As employment law defense attorneys who represent employers and businesses in Texas, we have helped employers attempting to defend and prevent retaliation claims under Title VII. Retaliation claims against employers are on the rise in Texas. Over a third off all EEOC complaints these days include some form of retaliation allegation.
Title VII of the Civil Rights Act of 1964 prohibits employers from discriminating against employees based on their personal characteristics, including their race, color, religion, sex, and national origin, as set forth in 42 U.S.C. § 2000e-2, referred to by the Court as “status discrimination.” Title VII also prohibits employers from retaliating against employees based on an employee’s opposition to employment discrimination or complaint of discrimination. See 42 U.S.C. § 2000e-3(a).
Before 2006, the Fifth Circuit, which includes Texas, used the standard of retaliation established in Mattern v. Eastman Kodak Company, 104 F.3d 702 (5 Cir. 1997). That case defined retaliation as an “ultimate employment decision” in response to an employee’s charge or participation in a charge. The effect of cases like Mattern was that unless an employee was actually fired, demoted, received a pay cut, or was not hired or promoted because of a discrimination charge, employees had difficulty prevailing on retaliation cases.
The Mattern court held that alleged action directed against an employee, such as hostility from fellow employees, theft of tools, a visit by supervisors to the employee’s private home, and placing the employee on final warning were not sufficient to constitute “adverse employment actions” for purposes of Title VII retaliation action. Such alleged actions were not the kinds of “ultimate employment decisions” which Title VII was intended to remedy, per the Mattern court.
In the same era that Mattern was decided, the Fifth Circuit also held in another case that an employer’s criticism of an employee without more does not constitute an actionable adverse employment action. The court stated that criticism contained in an evaluation is not an adverse employment action standing alone. A dean’s failure to award the professors certain merit pay increases did not constitute an actionable adverse employment action. Harrington v. Harris, 118 F.3d 359 (5th Cir. 1997)

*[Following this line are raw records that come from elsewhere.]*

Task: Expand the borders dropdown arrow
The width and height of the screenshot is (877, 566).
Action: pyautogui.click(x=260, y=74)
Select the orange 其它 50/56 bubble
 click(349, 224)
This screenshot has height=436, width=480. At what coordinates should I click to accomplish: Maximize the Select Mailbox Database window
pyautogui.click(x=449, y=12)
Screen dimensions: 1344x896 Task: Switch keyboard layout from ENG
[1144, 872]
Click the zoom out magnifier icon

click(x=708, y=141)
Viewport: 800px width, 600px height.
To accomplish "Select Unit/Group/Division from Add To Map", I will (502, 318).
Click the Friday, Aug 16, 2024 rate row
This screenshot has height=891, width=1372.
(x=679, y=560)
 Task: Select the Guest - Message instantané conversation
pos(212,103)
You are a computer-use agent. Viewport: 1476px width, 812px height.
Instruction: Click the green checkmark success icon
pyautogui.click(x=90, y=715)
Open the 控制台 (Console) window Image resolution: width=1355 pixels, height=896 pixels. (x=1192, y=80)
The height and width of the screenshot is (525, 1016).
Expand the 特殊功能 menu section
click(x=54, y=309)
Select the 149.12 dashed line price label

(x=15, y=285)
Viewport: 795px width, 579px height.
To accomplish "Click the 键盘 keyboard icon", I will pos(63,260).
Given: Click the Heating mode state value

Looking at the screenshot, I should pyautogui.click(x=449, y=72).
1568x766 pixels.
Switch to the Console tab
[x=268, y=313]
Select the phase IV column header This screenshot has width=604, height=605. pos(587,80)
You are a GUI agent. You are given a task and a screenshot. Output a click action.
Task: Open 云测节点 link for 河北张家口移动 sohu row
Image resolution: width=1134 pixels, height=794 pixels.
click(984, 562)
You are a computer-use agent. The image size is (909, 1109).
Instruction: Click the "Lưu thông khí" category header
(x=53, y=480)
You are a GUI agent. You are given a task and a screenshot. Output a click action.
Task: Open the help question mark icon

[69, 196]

But in a June 2006 decision, the United States Supreme Court broadened the definition of the term “retaliation” in Title VII of the Civil Rights Act of 1964. Burlington Northern & Santa Fe (BNSF) Railway Co. v. White, 548 U.S. 53 (2006). In that case, the employee filed a sexual discrimination complaint with the Equal Employment Opportunity Commission. After she filed the complaint, she was reassigned from operating a forklift to doing more menial tasks and was suspended without pay for over thirty days.
In finding that the employer’s conduct towards the employee was retaliation, the Burlington decision had the effect of then overruling the retaliation standards of several federal jurisdictions, including the Fifth Circuit. The Burlington court essentially stated that retaliation can take the form of any negative action that would effectively discourage a reasonable employee from making a discrimination charge. Retaliation would then no longer be confined to concrete decisions about hiring, firing, promotion, or pay, or even be limited to decisions that were related to the employment. An action that causes harm to an employee outside the workplace also seemed to fall under the broad umbrella of the Burlington court’s definition of retaliation.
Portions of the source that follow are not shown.